Na empatia que sentimos face à dor alheia pomo-nos sem dúvida no lugar do outro, mas sem ser por obrigação de pensamento ou para melhor calcularmos as suas acções. É algo, de facto, muito mais directo e sem fins práticos, políticos ou sequer morais. Descobrimos o outro, a outra pessoa, sem necessidade de nenhuma inferência, como algo de presente a nós mesmos. Compreendemos a dor que sente a vítima do bombardeamento ou a do refugiado que foge do cenário de guerra. Não é um simples contágio emotivo, como aquele que se dá, por imitação, em certas circunstâncias da vida colectiva. É algo mais profundo, na medida em que funda a possibilidade daquilo que em filosofia se chama a intersubjectividade: o sentimento de pertencermos a um mundo comum constituído por uma pluralidade de pessoas que têm acesso mental umas às outras e que através desse acesso se modificam a si mesmas.

É importante notar que a empatia se dirige sempre ao individual, ao singular, a uma pessoa em concreto. Não sentimos empatia com a Ucrânia, sentimos empatia com os indivíduos ucranianos um de cada vez, quando testemunhamos, ao modo directo destas coisas, a sua derrelição individual. À sua maneira, Aristóteles percebeu bem este processo quando analisou a atitude dos espectadores da tragédia. O espectador experimenta piedade, ou compaixão, e temor face à personagem trágica. É algo de passionalmente sentido, nada tem de um cálculo intelectual. A compaixão tem por objecto o homem que é infeliz sem o merecer; o temor tem por objecto o homem semelhante a nós mesmos. Dito de outra maneira: vemos alguém sofrer e descobrimos que podíamos ser esse alguém. Colocamo-nos no lugar do outro de um modo directo. Sentimos espontaneamente o que ele sente.

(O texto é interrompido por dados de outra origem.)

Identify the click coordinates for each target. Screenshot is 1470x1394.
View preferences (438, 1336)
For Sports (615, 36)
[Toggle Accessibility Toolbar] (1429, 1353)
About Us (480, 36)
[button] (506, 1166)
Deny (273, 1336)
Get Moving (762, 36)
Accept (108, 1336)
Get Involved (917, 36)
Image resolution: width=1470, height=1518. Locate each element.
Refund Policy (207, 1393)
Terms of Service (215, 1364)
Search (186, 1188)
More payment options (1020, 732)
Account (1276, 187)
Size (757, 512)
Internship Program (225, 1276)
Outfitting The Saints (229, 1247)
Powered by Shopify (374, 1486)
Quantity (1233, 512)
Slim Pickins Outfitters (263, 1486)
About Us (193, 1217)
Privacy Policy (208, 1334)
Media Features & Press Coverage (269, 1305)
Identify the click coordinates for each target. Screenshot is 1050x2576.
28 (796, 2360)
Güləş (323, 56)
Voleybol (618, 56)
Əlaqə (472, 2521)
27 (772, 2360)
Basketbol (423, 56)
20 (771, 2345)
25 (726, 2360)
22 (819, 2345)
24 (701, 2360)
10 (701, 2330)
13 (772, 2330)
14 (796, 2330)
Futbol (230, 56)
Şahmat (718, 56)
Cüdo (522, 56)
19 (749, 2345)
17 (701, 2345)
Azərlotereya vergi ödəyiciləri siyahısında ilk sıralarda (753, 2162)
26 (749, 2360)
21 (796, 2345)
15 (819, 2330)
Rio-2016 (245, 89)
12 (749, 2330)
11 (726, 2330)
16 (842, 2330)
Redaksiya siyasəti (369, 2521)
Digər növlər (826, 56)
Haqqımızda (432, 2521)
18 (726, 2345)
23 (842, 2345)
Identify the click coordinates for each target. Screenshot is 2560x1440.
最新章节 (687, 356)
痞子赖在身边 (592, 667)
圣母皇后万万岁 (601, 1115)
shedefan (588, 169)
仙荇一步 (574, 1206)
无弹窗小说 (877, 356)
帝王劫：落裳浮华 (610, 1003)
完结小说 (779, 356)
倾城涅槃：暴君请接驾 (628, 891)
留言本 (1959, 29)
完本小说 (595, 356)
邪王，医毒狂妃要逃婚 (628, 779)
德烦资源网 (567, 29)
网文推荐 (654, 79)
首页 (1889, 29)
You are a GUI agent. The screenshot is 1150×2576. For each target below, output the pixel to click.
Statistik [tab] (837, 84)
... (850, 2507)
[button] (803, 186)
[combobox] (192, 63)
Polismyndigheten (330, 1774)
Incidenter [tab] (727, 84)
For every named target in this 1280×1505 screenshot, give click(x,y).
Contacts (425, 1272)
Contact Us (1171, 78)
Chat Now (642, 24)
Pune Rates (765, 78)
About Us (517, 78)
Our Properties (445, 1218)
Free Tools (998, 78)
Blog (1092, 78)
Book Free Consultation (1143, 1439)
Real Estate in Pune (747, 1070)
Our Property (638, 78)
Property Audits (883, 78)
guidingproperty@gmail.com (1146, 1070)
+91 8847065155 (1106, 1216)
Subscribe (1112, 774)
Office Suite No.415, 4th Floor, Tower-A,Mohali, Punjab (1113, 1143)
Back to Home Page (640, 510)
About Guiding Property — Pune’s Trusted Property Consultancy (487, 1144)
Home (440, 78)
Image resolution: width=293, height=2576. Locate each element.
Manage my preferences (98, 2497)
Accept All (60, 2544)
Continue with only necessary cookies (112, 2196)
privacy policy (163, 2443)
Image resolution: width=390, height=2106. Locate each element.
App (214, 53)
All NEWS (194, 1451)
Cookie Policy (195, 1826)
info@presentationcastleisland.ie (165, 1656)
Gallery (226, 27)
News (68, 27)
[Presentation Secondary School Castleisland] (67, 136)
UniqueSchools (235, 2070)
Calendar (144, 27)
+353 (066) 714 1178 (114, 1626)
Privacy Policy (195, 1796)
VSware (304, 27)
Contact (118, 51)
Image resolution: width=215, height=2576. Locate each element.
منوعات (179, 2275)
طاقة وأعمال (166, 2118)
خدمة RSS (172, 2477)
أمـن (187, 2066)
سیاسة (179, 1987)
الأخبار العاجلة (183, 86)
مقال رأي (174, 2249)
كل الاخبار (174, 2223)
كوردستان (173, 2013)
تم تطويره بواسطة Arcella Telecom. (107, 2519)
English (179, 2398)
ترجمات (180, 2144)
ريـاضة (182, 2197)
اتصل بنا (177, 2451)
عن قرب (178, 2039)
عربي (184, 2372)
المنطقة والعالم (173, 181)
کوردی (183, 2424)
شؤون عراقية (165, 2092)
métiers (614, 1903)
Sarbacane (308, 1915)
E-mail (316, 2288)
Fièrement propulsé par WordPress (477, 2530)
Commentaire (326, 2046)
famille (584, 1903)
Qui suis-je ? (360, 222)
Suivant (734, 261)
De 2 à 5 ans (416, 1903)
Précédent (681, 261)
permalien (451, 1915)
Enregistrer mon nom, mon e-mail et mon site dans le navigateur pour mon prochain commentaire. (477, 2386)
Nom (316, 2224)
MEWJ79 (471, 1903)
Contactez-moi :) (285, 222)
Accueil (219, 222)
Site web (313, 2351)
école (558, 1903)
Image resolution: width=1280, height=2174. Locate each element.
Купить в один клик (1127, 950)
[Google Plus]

É a partir dessa experiência pré-moral e pré-política, a empatia, que se podem instituir os juízos morais e políticos e a própria simpatia, tal como habitualmente hoje em dia entendemos a palavra. A empatia é “com”, a simpatia é ”por”. Temos empatia com os indivíduos ucranianos, tempos simpatia pela Ucrânia. A simpatia, ao contrário da empatia, supõe uma escolha de valores morais e políticos. Passamos do plano do singular ao plano do geral ou do universal. A condenação da bárbara invasão russa encontra-se neste último plano. Tal como a oposição entre democracia e autocracia ou entre liberdade e servidão. A simpatia – moral e política – não pode, no entanto, existir sem a experiência da empatia, fundadora da tal intersubjectividade. A empatia não basta para a constituição da moral e da política, não é uma causa suficiente destas, mas é um seu requisito prévio indispensável, uma sua causa necessária. Uma causa necessária da simpatia.

E, já agora, da antipatia. A antipatia que sentimos por aqueles que, de forma descarada ou velada, manifestam simpatia pela invasão russa tem a ver, num primeiro plano, com a falta de empatia, ou a empatia negativa, que neles supomos em relação aos indivíduos ucranianos. E ainda, é claro, com a empatia que neles sentimos com Putin. Este último aspecto coloca, de resto, uma questão muito interessante: podemos nós estabelecer uma relação empática com monstros? A resposta é certamente: sim. E a prova disso é, banalmente, que há quem a estabeleça. Mas como compreender essa estranha relação empática? Um filósofo aconselha-nos, para o percebermos, a imaginariamente ultrapassarmos os limites impostos pelo sentimento da decência humana, começando por conceber actos veniais que se encontram ainda dentro dos limites da nossa imaginação e, insensivelmente, progredirmos até atingirmos actos atrozes. Pessoalmente, tenho seguido o conselho do filósofo quando vejo, na televisão, um ou outro militar que não disfarça a sua admiração por Putin ao comentar a guerra e tenho feito progressos. Vou percebendo melhor como se abandona os patamares da mais básica decência humana.